[Data shown]
*****

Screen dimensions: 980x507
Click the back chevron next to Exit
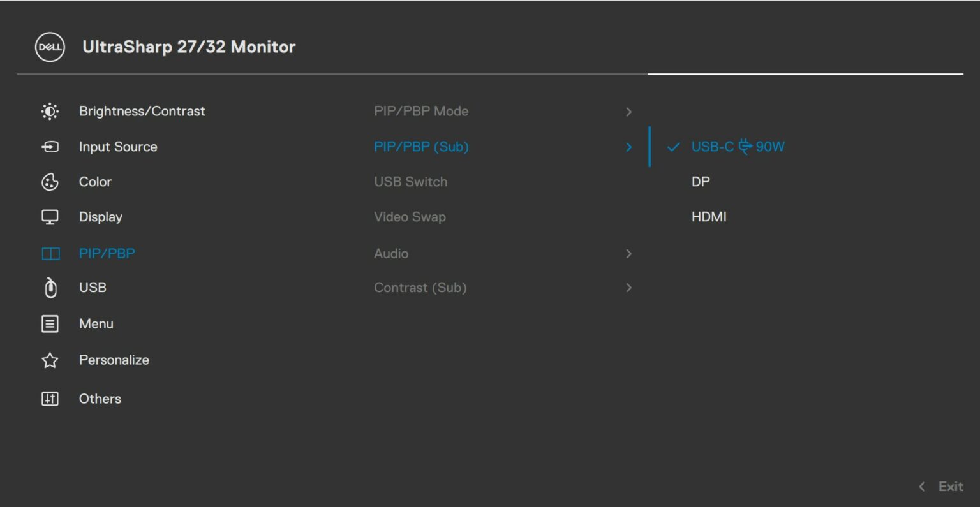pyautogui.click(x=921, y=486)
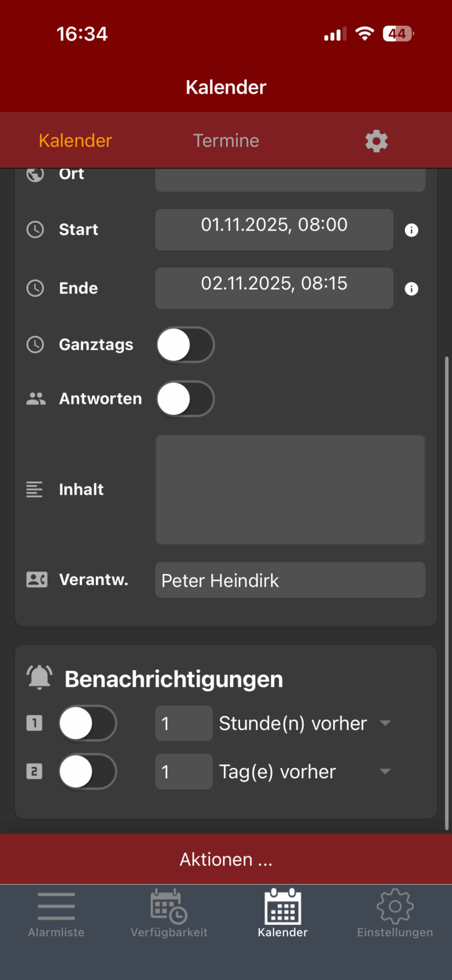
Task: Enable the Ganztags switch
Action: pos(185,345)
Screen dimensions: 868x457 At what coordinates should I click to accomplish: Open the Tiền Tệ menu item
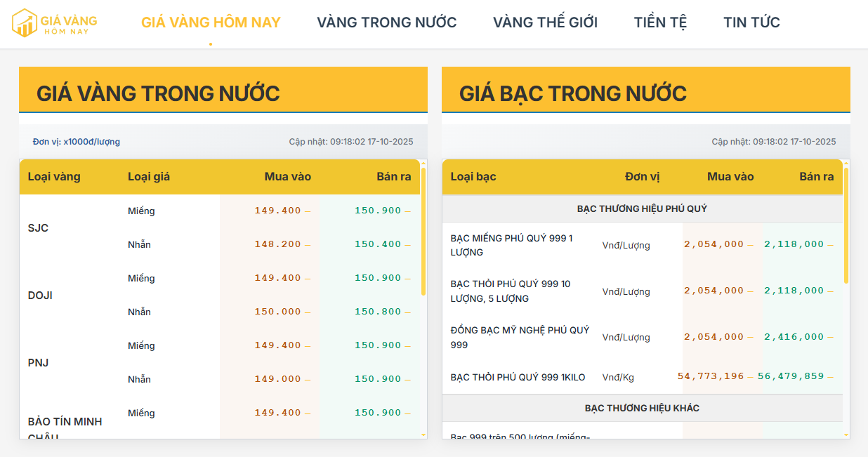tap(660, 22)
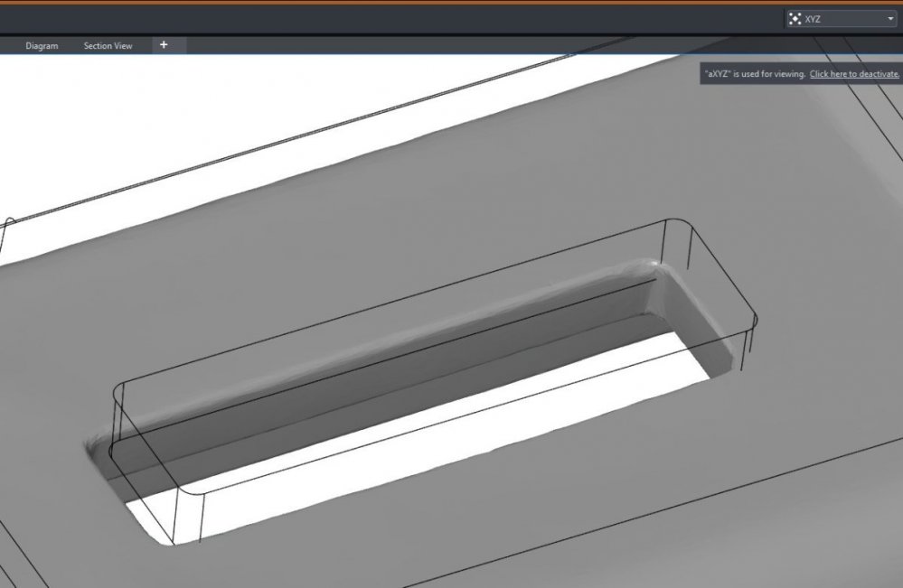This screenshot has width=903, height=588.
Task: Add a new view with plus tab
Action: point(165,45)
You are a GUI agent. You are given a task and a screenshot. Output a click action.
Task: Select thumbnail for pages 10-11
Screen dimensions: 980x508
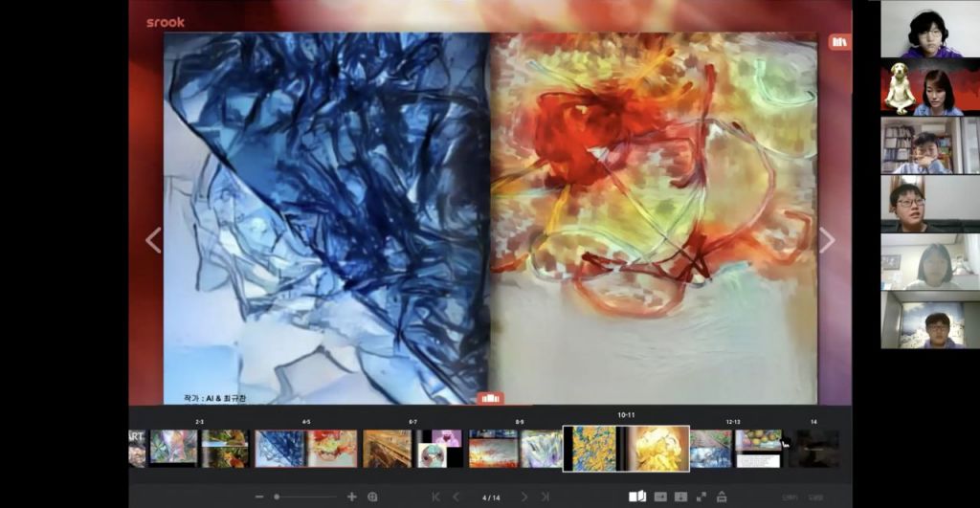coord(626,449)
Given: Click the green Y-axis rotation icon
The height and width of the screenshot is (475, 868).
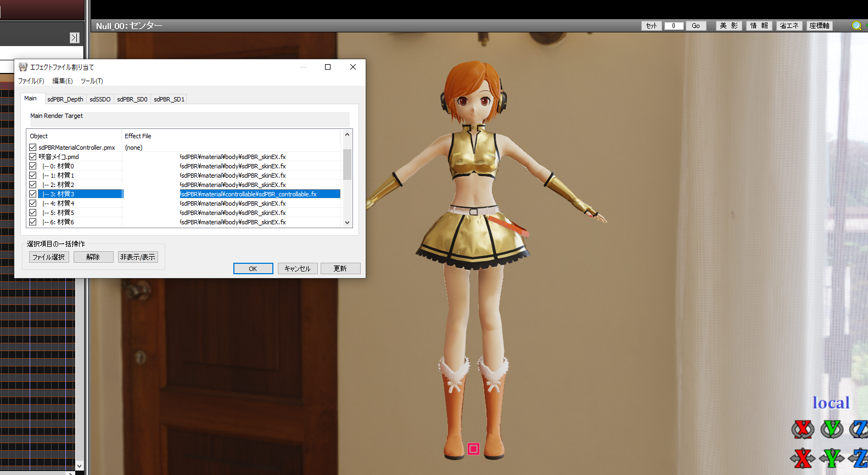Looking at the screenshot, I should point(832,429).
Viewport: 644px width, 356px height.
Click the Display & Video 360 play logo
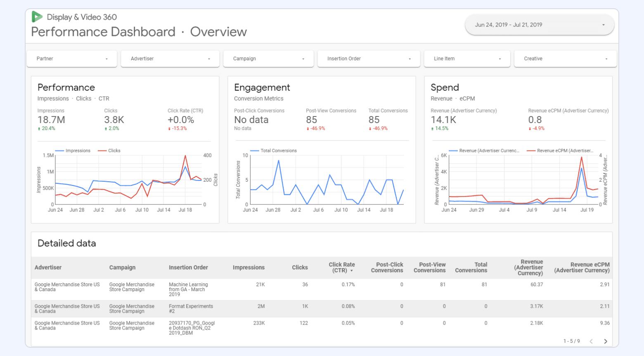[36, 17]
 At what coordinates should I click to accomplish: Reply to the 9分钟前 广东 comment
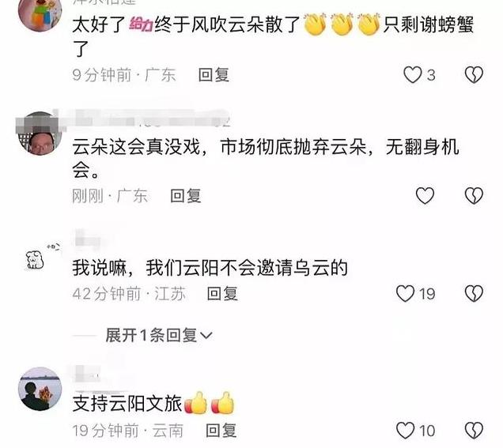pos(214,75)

*****

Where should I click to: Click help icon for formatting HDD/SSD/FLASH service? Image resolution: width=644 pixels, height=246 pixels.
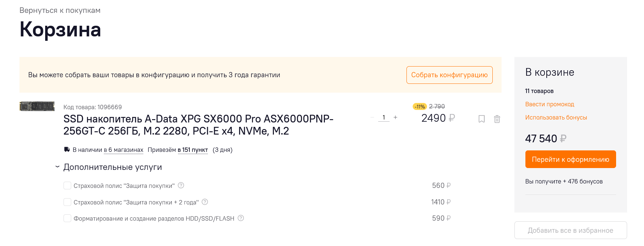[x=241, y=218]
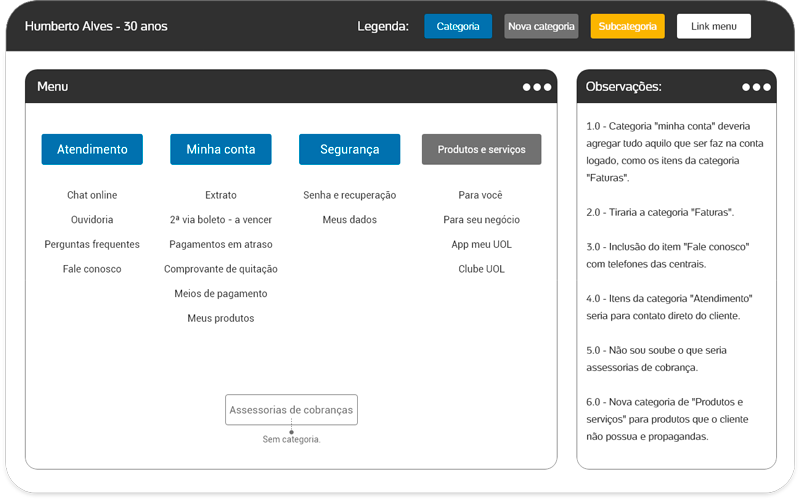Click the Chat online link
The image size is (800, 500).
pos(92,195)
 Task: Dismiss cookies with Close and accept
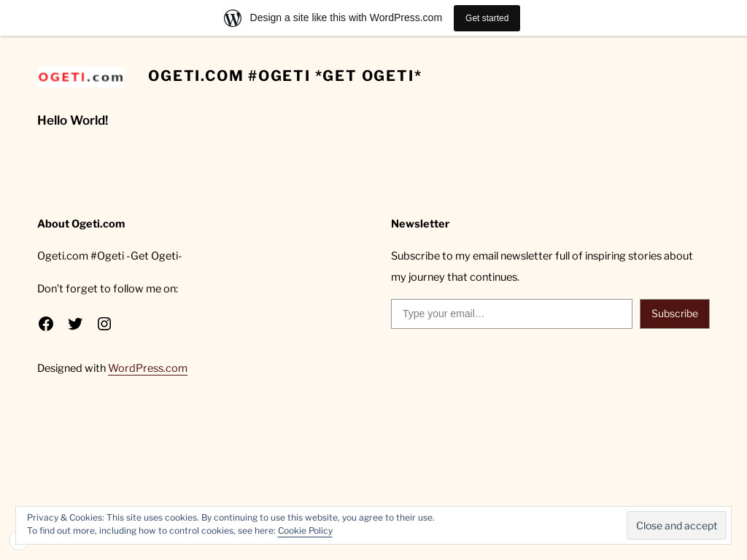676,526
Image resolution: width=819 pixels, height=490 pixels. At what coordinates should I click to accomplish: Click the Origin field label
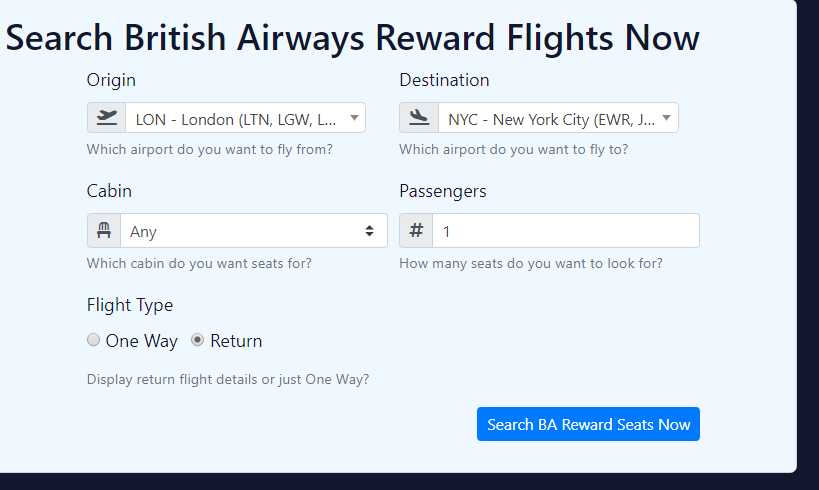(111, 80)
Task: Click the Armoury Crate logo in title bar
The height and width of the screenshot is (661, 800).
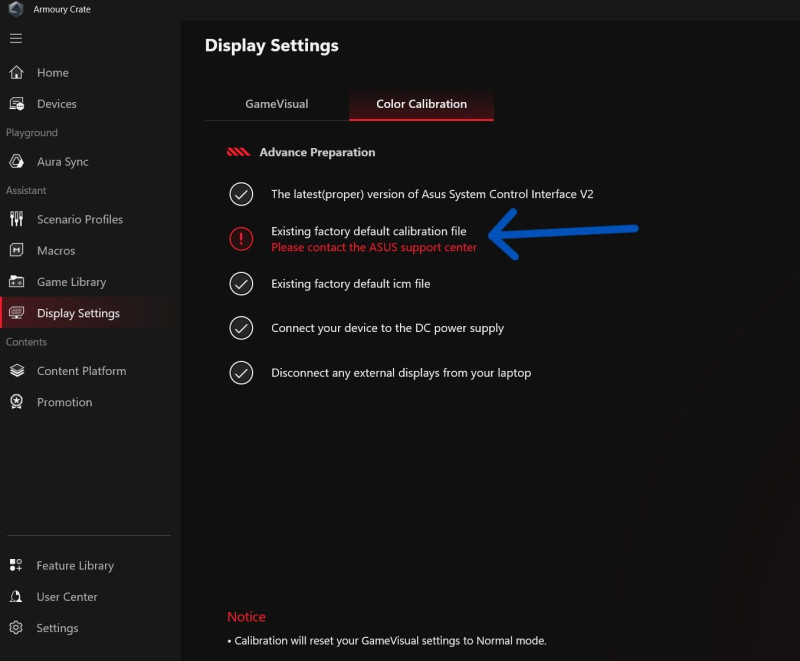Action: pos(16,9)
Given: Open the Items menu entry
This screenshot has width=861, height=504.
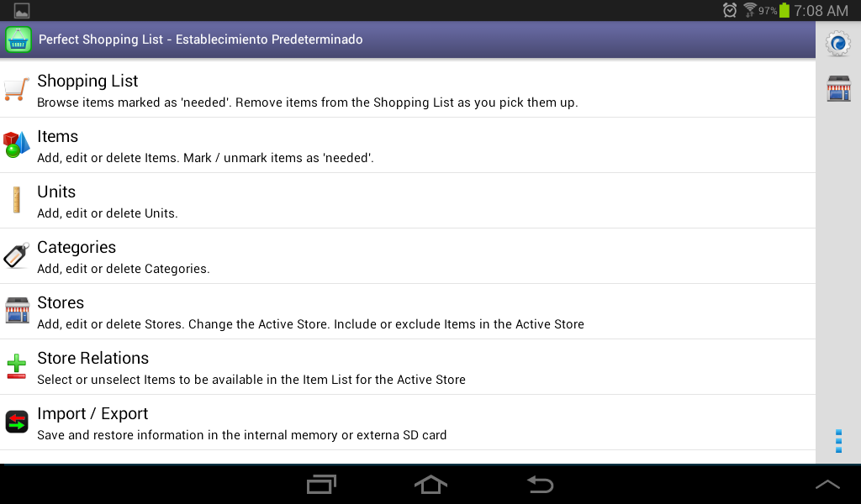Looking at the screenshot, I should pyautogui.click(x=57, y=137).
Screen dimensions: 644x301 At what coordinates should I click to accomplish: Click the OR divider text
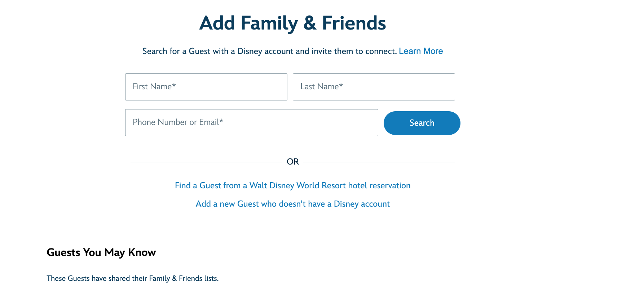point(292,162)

*****

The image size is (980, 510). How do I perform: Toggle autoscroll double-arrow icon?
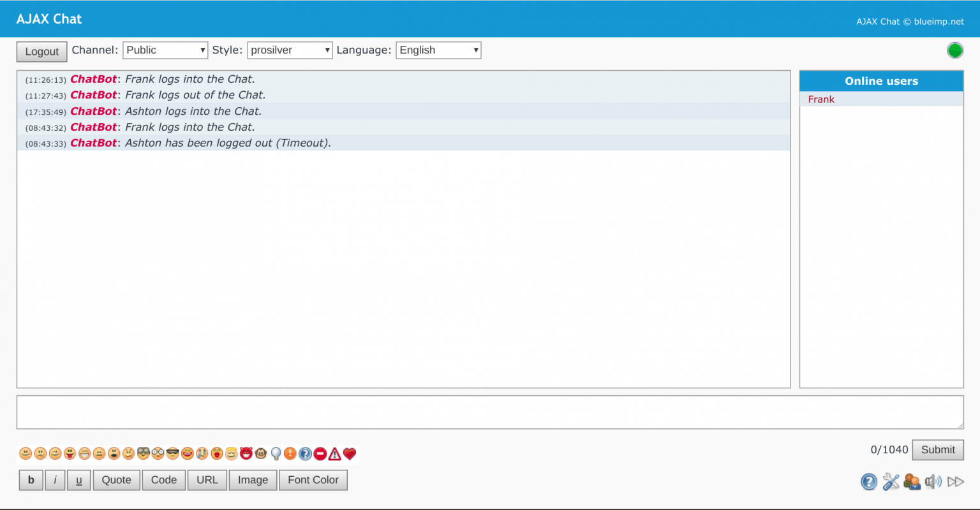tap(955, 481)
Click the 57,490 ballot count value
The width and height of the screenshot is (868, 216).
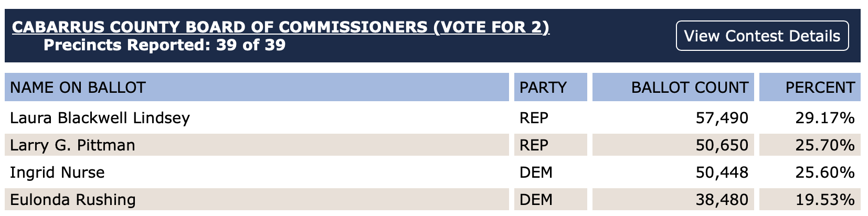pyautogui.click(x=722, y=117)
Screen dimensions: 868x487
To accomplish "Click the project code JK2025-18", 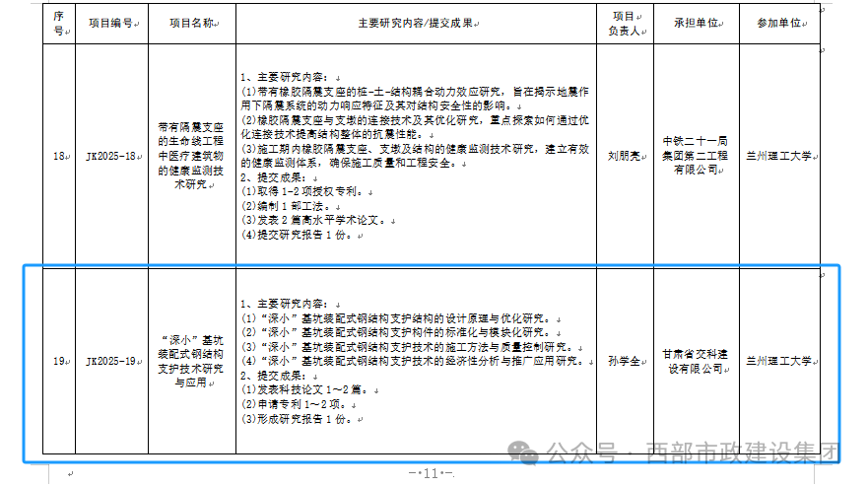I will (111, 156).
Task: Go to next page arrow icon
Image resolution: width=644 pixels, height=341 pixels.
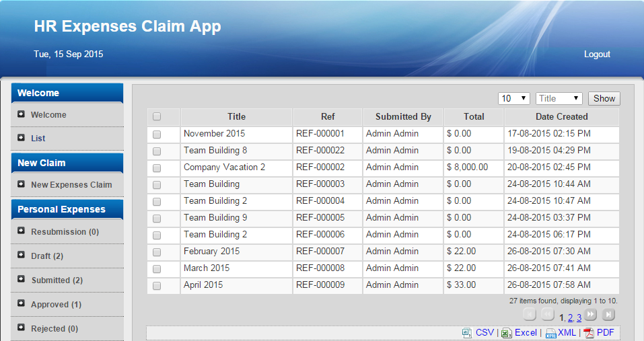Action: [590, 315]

*****

[The problem] The result should be an exact copy of only the lines above from the one that holds "Screen dimensions: 980x507" through the one that holds "Given: Click the green Y-axis rotation icon", both ends included, without pictures.

[Answer to this problem]
Screen dimensions: 980x507
Click the back chevron next to Exit
pyautogui.click(x=921, y=486)
Task: Enable the Ganztags switch
Action: pos(185,345)
Screen dimensions: 868x457 At what coordinates should I click to accomplish: Open the Tiền Tệ menu item
tap(660, 22)
This screenshot has width=903, height=588.
Task: Add a new view with plus tab
Action: point(165,45)
You are a GUI agent. You are given a task and a screenshot. Output a click action.
Task: Select thumbnail for pages 10-11
Screen dimensions: 980x508
coord(626,449)
Given: Click the green Y-axis rotation icon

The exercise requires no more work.